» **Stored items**
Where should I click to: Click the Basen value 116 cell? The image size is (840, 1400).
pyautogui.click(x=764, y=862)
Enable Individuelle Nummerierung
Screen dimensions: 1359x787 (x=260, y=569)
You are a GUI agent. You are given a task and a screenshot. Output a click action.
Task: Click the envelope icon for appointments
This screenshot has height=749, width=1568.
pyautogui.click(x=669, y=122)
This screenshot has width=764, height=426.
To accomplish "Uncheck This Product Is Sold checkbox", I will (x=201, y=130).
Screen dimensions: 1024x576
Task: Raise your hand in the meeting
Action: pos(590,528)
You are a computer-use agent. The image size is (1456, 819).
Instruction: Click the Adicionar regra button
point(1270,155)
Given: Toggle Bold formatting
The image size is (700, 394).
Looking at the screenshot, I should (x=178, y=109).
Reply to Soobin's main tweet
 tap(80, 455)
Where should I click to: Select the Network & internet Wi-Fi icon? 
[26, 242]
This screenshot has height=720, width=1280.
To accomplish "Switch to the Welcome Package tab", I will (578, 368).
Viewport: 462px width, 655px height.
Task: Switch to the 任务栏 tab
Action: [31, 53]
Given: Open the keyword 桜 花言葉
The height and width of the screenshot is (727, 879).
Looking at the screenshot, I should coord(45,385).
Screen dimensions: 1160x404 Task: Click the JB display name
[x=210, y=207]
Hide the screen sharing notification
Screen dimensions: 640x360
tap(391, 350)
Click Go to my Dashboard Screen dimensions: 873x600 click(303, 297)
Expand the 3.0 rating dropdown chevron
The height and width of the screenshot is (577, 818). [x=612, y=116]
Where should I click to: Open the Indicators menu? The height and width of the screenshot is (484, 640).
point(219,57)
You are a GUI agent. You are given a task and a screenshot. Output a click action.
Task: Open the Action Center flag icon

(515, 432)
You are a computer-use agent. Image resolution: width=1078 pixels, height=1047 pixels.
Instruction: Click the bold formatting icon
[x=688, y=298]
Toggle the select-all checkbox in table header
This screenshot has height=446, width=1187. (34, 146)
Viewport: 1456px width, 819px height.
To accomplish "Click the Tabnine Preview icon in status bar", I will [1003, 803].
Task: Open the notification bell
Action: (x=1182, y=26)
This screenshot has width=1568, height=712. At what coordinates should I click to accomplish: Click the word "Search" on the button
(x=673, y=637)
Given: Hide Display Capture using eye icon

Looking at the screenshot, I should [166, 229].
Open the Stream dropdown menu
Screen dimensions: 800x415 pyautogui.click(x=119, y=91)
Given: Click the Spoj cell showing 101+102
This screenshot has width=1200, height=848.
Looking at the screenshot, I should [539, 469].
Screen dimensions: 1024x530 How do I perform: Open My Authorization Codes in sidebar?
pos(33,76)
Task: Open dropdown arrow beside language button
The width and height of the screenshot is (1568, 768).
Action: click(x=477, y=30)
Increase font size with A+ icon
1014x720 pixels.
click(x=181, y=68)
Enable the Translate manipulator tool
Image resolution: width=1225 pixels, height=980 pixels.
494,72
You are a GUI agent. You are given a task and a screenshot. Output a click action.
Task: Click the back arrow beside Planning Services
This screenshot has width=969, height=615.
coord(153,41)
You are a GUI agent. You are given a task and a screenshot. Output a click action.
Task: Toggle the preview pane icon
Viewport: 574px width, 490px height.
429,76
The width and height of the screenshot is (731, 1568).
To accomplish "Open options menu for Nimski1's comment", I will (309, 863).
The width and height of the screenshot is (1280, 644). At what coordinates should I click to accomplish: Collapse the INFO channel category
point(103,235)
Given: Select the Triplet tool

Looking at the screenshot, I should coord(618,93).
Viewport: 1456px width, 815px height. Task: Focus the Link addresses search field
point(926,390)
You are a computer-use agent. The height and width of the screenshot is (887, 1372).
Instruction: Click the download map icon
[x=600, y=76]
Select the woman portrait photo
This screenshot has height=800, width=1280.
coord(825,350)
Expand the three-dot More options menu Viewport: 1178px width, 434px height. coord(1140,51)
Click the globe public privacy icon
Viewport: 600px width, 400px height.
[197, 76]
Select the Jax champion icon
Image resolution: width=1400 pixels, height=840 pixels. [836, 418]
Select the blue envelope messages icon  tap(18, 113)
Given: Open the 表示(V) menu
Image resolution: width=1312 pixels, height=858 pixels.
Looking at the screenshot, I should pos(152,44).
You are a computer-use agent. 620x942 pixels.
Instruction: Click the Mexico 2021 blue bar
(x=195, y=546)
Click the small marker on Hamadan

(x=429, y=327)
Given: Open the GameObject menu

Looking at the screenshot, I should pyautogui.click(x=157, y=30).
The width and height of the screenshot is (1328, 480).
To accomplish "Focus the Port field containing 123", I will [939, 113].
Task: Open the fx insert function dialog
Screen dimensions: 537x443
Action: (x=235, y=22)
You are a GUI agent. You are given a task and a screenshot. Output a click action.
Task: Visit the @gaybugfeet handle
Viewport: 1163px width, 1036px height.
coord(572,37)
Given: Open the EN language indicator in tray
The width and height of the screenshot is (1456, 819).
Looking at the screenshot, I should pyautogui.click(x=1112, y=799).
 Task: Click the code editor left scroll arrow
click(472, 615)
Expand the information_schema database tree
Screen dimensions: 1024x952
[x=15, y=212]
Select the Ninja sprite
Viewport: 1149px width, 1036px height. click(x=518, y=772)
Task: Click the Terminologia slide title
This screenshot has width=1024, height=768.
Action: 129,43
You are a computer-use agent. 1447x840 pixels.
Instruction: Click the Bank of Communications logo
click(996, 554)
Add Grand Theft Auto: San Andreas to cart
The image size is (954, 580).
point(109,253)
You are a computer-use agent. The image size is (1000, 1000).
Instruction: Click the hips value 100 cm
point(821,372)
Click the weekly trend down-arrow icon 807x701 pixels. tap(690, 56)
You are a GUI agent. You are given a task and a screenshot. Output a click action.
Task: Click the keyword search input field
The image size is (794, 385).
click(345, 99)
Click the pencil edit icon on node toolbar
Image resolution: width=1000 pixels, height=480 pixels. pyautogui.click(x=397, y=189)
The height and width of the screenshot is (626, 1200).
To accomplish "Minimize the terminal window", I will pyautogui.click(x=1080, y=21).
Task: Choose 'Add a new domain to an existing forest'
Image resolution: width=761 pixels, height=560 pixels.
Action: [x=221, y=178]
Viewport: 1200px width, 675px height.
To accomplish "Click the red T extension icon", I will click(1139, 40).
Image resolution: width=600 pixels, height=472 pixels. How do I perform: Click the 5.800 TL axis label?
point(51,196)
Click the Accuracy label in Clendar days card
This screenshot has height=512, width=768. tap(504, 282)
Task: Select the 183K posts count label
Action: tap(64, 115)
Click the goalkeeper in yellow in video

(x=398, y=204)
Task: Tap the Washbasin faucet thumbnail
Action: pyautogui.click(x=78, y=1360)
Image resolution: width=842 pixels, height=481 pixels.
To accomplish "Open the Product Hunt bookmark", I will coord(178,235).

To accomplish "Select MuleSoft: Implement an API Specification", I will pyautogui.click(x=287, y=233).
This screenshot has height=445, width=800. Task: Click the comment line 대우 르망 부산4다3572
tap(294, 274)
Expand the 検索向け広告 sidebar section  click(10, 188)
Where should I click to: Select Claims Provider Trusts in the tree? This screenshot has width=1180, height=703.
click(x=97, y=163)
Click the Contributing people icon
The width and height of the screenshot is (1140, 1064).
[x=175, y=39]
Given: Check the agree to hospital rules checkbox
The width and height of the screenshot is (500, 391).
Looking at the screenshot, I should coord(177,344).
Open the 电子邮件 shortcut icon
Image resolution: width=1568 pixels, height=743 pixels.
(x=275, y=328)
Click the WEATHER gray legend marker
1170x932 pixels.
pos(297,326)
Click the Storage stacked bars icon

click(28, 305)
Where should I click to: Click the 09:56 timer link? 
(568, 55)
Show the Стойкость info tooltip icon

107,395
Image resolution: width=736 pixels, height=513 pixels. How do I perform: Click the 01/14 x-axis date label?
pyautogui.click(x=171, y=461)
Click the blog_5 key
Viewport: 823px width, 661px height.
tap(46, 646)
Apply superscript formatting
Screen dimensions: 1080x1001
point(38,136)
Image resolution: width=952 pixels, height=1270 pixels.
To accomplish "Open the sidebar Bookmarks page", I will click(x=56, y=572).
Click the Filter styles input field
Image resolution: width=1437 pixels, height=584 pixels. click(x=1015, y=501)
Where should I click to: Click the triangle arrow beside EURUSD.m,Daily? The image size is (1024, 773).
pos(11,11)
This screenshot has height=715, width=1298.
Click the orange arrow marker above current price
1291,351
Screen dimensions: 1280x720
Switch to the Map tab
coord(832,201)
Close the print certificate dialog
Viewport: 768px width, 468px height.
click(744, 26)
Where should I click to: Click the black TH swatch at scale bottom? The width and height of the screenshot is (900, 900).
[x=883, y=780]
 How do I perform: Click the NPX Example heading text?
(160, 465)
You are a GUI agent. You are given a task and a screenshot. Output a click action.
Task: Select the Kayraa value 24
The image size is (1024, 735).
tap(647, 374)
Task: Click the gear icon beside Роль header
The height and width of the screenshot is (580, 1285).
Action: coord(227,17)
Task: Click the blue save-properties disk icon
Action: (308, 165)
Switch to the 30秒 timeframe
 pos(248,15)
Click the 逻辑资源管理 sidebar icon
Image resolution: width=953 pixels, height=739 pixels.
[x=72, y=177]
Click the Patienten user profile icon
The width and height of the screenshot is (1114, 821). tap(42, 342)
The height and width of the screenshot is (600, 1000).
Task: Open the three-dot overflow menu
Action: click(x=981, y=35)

» **Task**
Print the line with "Image resolution: width=953" and every line after it in the entries above, exactly as written. Leave out all other lines.

» **Expected answer**
Image resolution: width=953 pixels, height=739 pixels.
[x=72, y=177]
Click the Patienten user profile icon
The width and height of the screenshot is (1114, 821). tap(42, 342)
The height and width of the screenshot is (600, 1000).
Task: Open the three-dot overflow menu
Action: click(x=981, y=35)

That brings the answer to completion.